» Task requirements: How many lines in the material below contain the string "navigation"? Case counts. Reply with the number only.

+ + + + +

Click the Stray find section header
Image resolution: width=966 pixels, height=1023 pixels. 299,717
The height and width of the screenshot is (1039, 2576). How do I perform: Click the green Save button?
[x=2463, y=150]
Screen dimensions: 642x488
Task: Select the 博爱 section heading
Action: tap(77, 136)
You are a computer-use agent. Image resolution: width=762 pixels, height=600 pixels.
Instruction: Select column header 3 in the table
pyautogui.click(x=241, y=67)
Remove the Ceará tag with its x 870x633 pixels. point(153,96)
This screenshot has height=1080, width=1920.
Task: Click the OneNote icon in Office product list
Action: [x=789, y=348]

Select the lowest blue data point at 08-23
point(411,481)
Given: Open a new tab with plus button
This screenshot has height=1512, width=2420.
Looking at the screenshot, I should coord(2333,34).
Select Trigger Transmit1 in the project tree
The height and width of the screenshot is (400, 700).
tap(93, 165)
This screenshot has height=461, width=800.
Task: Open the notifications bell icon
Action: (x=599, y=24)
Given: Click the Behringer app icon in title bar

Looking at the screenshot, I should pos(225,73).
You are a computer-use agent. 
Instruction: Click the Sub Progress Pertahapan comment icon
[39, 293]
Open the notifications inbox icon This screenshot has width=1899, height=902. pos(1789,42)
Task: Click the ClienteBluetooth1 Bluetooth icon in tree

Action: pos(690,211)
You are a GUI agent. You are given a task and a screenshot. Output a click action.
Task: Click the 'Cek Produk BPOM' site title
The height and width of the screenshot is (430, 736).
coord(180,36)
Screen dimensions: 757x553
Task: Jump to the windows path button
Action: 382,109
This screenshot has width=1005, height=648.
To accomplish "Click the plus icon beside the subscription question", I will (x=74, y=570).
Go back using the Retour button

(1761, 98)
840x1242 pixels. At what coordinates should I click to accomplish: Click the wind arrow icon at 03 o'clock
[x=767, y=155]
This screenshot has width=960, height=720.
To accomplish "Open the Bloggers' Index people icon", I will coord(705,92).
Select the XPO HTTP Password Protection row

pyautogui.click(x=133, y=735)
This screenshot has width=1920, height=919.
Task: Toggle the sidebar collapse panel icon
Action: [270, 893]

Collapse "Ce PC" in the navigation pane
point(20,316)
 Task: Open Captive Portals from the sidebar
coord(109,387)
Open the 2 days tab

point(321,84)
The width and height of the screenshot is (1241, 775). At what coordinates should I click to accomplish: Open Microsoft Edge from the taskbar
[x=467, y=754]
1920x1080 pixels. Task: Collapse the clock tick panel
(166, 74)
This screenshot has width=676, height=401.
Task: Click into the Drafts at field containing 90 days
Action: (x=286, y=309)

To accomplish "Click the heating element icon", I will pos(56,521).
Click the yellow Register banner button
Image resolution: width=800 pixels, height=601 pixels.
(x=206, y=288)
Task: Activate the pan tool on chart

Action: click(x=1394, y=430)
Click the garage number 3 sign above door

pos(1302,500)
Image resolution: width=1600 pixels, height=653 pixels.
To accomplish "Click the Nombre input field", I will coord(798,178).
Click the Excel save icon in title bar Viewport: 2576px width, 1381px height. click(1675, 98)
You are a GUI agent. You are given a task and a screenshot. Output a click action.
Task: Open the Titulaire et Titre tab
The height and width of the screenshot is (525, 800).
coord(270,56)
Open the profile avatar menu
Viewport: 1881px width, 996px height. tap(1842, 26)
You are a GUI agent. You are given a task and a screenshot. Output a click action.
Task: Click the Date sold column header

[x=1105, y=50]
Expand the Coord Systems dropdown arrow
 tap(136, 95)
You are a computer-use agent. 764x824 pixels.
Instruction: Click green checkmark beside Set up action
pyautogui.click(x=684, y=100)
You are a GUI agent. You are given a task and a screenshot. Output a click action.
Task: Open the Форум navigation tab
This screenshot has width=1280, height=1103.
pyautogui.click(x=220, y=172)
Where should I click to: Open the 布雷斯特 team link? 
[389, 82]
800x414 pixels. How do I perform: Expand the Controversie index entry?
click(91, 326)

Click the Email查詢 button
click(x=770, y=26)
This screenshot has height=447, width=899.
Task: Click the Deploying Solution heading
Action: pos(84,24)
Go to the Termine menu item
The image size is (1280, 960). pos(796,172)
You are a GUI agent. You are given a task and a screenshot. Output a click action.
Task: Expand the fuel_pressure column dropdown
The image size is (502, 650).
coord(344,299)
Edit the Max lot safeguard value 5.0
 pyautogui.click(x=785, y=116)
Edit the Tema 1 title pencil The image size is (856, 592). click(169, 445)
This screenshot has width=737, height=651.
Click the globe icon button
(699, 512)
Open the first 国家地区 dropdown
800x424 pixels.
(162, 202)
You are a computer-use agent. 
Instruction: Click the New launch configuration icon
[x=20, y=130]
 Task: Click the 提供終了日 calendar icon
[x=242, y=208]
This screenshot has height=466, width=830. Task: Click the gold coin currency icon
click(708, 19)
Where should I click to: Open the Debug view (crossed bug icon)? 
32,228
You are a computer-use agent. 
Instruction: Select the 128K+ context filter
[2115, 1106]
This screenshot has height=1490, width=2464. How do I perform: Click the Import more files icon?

+ + + + +

» Result of the exercise: 2